PROJECT SUMMARY
Chronic viral and bacterial infections are characterized by pathogens that are difficult to control by the host
immune system and therapeutic interventions. Evasion of anti-infection mechanisms for a number of these
pathogens can be attributed to the formation of structured populations, comprised of highly organized pathogen
subgroups with specialized, cooperative functions. Pathogen communities, such as biofilms, can arise as a result
of replication, initiating with just one infectious particle. Effective persistence in the face of natural and synthetic
defenses, however, requires maintenance in the form of compensatory mutations that correct for deleterious
mutations favoring individual fitness over that of the population. These co-evolutionary events can be observed
over time via genomic sequencing of individual subgroups and, importantly, can be used to investigate unknown
biological pathways or mechanisms. HIV shares many characteristics with bacterial biofilms and other social
viruses, including chronic infection, antiretroviral resistance, and population structure among and within infected
host organs. Given these characteristics, it was not surprising to uncover initial evidence of across-tissue co-
evolution in the SIV-infected macaque model. In the absence of a cure for HIV infection, there is a critical need
to explore alternative behaviors that can explain HIV persistence and lead to novel therapeutic strategies. The
overarching objective of this proposal is to improve our understanding of the complex population dynamics
that characterize chronic HIV infection through 1) development of a novel statistical phylogenetic tool (GOSIP)

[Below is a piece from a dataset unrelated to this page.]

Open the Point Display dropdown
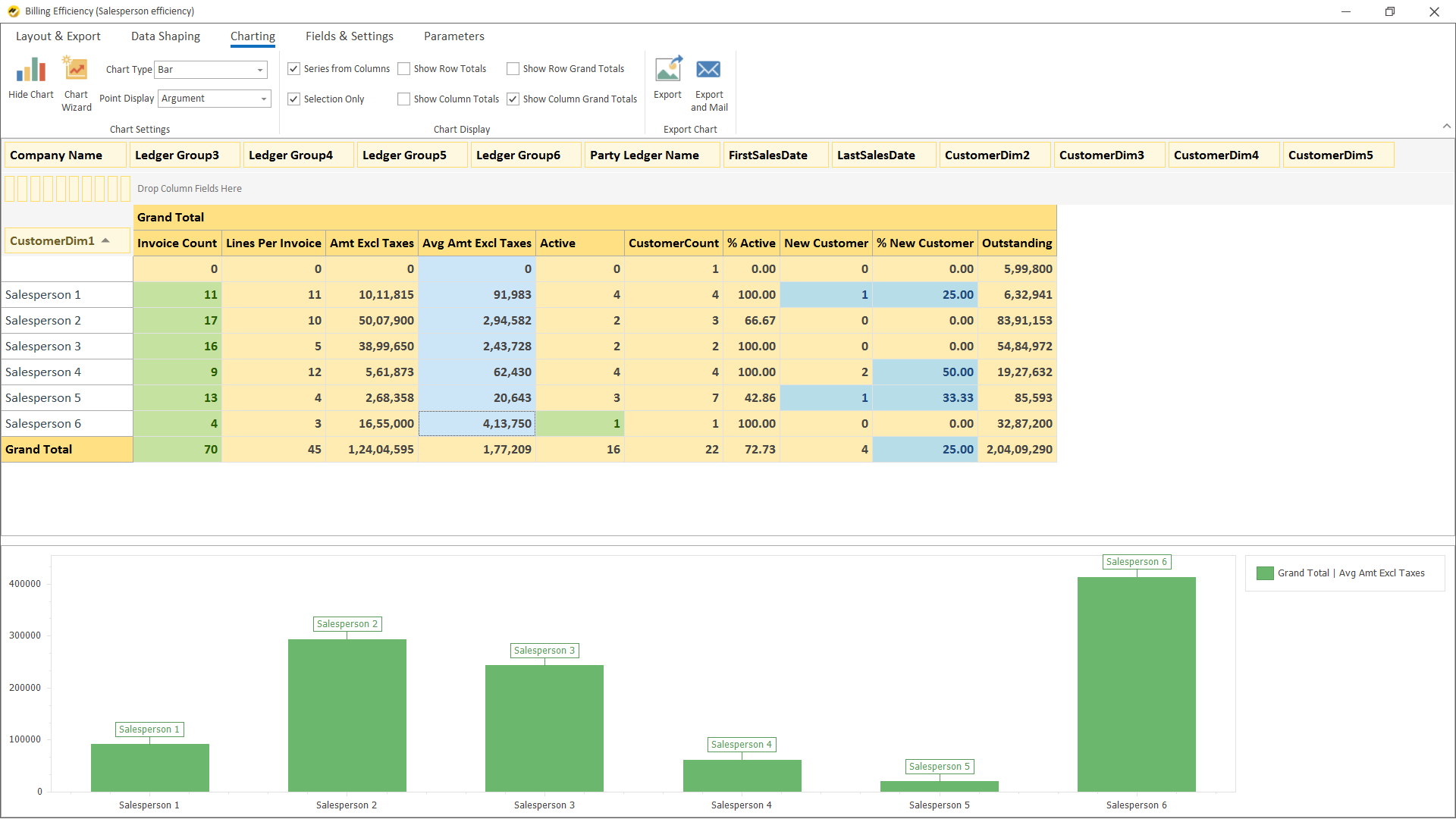Screen dimensions: 1456x819 pos(264,99)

and framework, capable of reliably identifying cooperative behavior through compensatory evolution, and 2)
application of this tool/framework to full-genome sequence data available from an existing cohort of extensively
sampled SIV-infected macaques. The central hypothesis is that the implementation of a statistical graphical
modeling approach can accurately capture co-evolving sites in interacting subpopulations, including those of the
SIV intra-host population. The innovation of this project lies in its treatment of cooperative behavior as the
driving factor of the HIV population survival in the face of immune and therapeutic defenses, which can be
statistically inferred via a novel phylogenetic platform.